Our recommended books this week include two substantial new biographies: one a reassessment of Ronald Reagan and his legacy, the other an account of the estimable partnership between the Scottish novelist Robert Louis Stevenson and his American wife, Fanny Van de Grift. We also recommend a memoir of raves and romance gone wrong, a new poetry collection by the virtuosic Paul Muldoon, and fiction from Yoko Ogawa, Ismet Prcic and Laszlo Krasznahorkai. Happy reading. — Gregory Cowles
REAGAN:
Max Boot
Boot, a historian and foreign policy analyst, grew up idolizing Ronald Reagan, but in this measured, comprehensive biography of the 40th president, he explores the legacy of the Reagan years to ask whether they paved the way for Donald Trump, whose presidency led Boot to abandon his habitual embrace of the right.
A WILDER SHORE:
The Romantic Odyssey of Fanny and Robert Louis Stevenson
Camille Peri
Stevenson’s American wife, Fanny Van de Grift, was a powerful personality in her own right: an individualist who paid no mind to conventional gender roles, a brave and sometimes reckless adventurer who encouraged Stevenson’s penchant for a wandering life.
MINA’S MATCHBOX
Yoko Ogawa
Translated by Stephen Snyder, this novel follows a 12-year-old girl to a coastal town in 1972 Japan, where she takes up with her wealthy aunt and uncle and their chronically ill daughter. The household, whose glory has begun to fade, harbors dark secrets, which bubble to the surface as the young protagonist adjusts to her enigmatic new world.
UNSPEAKABLE HOME
Ismet Prcic
Prcic’s latest is a meta and genre-defying exploration of displacement and immigration, about a narrator with the same name and background as Prcic, and who is, like Prcic, writing a novel about displacement and immigration.
SAFETY AND HEALING:
Emily Witt
The “breakdown” in the subtitle of Witt’s haunting new book isn’t hers. It belongs to Andrew, her boyfriend of four years; he started behaving erratically when pandemic lockdowns in 2020 put an end to the underground party scene in Brooklyn’s Bushwick neighborhood, where Witt and Andrew had danced, done drugs and found friends. But Witt’s book — which braids that scene, Witt’s relationship and her work as a journalist during the Trump years — also encompasses a bigger breakdown, one that eroded the boundaries between their subculture and the world at large.
HERSCHT 07769
Laszlo Krasznahorkai
The protagonist of this feverish novel, a hulking man-child living in what used to be East Germany, writes pleading letters to Chancellor Angela Merkel imploring her to use her physics background to prevent a pending apocalypse. Beneath that improbable surface, the novel — which unspools in a single breathless sentence, rife with detours and digressions ably navigated by the translator Ottilie Mulzet — raises the question of whether our hero’s despair points to some deeper truth.

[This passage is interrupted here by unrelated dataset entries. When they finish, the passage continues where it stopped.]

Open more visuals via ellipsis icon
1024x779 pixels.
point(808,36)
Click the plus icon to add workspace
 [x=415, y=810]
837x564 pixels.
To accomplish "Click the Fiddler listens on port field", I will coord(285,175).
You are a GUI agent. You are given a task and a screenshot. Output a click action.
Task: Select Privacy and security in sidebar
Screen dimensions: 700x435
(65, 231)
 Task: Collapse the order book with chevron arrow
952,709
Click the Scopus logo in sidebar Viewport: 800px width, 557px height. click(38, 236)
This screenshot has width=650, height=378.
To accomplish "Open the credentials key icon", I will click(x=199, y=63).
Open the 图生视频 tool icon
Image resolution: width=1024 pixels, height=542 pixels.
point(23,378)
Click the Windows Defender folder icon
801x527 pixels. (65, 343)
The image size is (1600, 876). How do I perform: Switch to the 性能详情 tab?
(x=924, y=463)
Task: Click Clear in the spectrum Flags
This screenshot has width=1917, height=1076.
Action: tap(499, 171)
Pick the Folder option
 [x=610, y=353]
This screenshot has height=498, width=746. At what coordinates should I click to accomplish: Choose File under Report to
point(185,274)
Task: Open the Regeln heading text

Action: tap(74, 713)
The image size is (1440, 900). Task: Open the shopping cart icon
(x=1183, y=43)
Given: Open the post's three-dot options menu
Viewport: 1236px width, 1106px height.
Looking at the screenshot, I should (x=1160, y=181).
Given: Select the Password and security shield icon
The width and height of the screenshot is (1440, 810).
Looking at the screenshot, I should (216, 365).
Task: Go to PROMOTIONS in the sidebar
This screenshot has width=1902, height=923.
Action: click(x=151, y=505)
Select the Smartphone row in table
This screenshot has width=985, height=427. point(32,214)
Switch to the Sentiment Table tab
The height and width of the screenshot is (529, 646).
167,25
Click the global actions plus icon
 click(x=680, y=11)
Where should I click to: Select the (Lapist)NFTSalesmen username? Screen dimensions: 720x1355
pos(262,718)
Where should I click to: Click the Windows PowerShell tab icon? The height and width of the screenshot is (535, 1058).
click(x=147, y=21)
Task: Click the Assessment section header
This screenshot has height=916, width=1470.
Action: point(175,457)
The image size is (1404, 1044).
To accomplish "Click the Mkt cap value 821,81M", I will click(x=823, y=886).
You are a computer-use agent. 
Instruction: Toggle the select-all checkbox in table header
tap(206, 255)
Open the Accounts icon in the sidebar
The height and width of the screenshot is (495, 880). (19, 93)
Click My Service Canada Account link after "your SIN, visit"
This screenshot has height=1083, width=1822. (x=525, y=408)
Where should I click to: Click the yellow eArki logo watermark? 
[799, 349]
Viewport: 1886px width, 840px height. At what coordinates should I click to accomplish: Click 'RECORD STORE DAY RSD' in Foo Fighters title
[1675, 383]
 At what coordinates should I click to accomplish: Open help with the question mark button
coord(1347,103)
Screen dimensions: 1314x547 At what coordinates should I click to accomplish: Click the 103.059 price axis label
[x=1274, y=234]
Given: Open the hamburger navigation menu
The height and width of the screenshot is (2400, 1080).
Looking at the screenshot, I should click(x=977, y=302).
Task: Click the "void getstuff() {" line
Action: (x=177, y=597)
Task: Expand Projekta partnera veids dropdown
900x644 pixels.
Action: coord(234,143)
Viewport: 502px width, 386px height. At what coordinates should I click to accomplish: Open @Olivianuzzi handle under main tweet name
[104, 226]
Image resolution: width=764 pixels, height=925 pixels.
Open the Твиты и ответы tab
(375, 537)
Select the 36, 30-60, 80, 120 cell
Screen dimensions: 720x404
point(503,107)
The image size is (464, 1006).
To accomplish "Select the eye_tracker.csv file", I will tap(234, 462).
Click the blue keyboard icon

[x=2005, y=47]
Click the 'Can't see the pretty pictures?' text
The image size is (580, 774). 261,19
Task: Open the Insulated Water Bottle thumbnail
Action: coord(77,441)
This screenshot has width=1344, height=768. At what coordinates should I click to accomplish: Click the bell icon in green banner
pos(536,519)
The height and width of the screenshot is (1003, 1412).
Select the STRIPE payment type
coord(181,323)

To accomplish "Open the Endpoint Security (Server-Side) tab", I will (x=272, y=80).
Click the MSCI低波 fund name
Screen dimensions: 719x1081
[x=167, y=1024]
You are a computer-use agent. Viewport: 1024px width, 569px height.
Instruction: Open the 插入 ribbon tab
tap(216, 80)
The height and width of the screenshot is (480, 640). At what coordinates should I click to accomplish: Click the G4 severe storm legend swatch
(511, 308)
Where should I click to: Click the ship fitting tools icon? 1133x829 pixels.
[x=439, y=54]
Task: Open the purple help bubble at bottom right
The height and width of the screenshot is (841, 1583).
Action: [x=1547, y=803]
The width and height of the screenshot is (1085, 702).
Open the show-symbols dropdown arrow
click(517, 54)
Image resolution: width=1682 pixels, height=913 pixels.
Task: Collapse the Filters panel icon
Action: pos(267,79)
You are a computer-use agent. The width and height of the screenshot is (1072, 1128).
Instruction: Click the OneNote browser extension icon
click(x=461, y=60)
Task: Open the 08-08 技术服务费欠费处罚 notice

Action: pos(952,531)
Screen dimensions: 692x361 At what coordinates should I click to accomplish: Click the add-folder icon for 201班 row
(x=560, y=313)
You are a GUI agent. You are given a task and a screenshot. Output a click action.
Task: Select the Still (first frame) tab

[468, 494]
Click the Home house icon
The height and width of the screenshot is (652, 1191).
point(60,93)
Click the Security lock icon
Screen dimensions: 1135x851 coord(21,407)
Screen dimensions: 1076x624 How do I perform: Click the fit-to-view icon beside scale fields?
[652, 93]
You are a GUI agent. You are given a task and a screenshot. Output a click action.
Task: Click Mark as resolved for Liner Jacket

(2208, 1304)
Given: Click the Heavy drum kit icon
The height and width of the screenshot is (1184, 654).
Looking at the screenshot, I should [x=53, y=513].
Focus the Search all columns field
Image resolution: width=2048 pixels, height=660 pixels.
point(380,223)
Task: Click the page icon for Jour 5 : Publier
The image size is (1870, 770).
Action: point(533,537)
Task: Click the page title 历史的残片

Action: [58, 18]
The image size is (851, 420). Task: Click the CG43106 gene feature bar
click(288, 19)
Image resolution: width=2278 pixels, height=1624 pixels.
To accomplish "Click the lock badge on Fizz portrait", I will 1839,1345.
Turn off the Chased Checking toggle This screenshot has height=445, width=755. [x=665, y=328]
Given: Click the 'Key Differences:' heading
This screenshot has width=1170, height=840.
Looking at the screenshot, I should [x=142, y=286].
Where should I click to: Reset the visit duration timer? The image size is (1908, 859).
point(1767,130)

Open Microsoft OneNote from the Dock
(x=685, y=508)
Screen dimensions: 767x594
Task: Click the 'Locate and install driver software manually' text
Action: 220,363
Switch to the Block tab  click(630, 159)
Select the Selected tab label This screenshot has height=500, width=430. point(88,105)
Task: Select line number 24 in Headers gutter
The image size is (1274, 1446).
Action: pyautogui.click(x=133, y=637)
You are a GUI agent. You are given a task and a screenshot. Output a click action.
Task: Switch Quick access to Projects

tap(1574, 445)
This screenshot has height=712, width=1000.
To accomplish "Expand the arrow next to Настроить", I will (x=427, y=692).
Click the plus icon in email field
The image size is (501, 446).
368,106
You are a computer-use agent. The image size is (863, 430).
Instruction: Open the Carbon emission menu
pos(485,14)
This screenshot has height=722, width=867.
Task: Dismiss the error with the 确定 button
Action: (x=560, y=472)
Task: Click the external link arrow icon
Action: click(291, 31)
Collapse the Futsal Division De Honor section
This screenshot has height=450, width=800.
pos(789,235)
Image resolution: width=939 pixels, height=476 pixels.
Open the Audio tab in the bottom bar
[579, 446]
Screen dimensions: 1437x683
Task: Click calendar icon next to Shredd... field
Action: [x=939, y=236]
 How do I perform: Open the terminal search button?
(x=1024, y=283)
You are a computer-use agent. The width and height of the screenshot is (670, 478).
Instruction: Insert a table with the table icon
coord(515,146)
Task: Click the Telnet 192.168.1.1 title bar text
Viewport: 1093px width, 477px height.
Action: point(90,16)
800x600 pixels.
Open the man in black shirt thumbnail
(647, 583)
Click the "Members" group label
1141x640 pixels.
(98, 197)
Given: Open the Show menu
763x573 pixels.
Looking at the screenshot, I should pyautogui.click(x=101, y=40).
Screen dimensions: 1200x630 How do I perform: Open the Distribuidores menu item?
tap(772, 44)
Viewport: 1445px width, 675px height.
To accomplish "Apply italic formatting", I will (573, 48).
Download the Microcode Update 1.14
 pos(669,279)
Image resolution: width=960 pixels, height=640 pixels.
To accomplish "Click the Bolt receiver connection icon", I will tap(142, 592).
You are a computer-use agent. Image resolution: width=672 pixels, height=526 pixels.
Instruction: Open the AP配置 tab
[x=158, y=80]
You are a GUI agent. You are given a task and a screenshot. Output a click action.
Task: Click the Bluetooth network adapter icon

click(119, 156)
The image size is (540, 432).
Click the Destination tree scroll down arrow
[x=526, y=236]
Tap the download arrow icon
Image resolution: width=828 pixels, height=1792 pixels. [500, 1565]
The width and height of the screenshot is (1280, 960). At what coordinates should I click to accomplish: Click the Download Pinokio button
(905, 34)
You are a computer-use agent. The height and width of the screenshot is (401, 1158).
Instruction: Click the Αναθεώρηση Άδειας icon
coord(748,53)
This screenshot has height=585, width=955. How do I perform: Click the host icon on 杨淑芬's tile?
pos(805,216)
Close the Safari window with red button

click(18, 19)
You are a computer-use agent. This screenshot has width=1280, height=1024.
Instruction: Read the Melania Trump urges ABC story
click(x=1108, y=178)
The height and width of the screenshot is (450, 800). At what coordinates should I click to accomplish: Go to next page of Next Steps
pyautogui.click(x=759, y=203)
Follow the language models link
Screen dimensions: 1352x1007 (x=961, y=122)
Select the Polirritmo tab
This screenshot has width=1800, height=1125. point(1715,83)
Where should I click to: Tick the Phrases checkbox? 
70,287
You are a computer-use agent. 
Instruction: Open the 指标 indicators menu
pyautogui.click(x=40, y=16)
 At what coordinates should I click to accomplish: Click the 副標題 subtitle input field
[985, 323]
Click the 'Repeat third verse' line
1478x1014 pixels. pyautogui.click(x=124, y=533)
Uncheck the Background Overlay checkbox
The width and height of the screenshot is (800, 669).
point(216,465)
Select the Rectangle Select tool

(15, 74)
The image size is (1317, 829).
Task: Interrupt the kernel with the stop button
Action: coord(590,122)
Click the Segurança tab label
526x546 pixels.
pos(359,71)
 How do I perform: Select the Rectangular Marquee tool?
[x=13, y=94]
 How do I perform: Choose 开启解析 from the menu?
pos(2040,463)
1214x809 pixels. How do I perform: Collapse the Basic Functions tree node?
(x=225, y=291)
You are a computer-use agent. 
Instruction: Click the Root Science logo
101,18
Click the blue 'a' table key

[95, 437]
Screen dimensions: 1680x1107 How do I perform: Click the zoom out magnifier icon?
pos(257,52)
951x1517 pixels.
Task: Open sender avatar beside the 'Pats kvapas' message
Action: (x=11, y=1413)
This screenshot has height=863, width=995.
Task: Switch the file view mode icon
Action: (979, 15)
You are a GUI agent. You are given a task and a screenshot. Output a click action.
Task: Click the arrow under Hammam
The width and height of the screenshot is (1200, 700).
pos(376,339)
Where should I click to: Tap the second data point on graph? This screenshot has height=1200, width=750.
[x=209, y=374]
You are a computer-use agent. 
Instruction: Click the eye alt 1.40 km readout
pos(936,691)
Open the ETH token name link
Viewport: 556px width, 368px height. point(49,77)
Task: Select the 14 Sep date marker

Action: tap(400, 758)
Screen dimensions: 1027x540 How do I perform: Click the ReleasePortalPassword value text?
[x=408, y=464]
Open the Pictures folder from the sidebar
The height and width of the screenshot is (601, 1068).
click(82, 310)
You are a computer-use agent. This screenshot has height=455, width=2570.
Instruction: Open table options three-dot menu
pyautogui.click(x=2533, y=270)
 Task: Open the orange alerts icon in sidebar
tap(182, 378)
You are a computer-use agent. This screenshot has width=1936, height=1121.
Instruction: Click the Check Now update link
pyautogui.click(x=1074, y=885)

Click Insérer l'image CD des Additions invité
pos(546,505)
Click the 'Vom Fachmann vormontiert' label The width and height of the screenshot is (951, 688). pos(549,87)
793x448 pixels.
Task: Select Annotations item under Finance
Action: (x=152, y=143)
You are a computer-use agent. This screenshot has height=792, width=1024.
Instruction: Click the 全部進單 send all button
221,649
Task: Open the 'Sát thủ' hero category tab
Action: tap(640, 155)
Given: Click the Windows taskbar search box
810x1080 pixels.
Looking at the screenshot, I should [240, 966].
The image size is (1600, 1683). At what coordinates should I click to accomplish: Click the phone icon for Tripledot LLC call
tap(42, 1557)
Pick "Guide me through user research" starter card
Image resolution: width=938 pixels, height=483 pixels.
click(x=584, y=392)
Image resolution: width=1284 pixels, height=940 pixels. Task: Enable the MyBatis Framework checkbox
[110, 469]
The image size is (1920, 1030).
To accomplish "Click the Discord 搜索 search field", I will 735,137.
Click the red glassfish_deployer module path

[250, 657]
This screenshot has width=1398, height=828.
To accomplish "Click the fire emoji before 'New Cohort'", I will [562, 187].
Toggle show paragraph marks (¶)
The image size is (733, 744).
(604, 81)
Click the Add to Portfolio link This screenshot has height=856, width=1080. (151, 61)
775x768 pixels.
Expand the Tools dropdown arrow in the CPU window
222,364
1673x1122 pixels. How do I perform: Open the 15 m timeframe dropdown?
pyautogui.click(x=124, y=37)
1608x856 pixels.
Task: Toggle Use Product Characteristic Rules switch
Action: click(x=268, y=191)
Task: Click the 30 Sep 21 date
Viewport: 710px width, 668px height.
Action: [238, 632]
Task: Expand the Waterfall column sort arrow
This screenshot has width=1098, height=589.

JOY IN SERVICE ON RUE TAGORE
Paul Muldoon
Muldoon’s latest poetry collection continues his longtime trick of marshaling obscure references into fluent, fun and rollicking lyrics that lull you in with their musicality, then punch you in the gut with their full force once you decipher their meanings. In his best work, time dissolves and the sediment separating sections of human history melts away.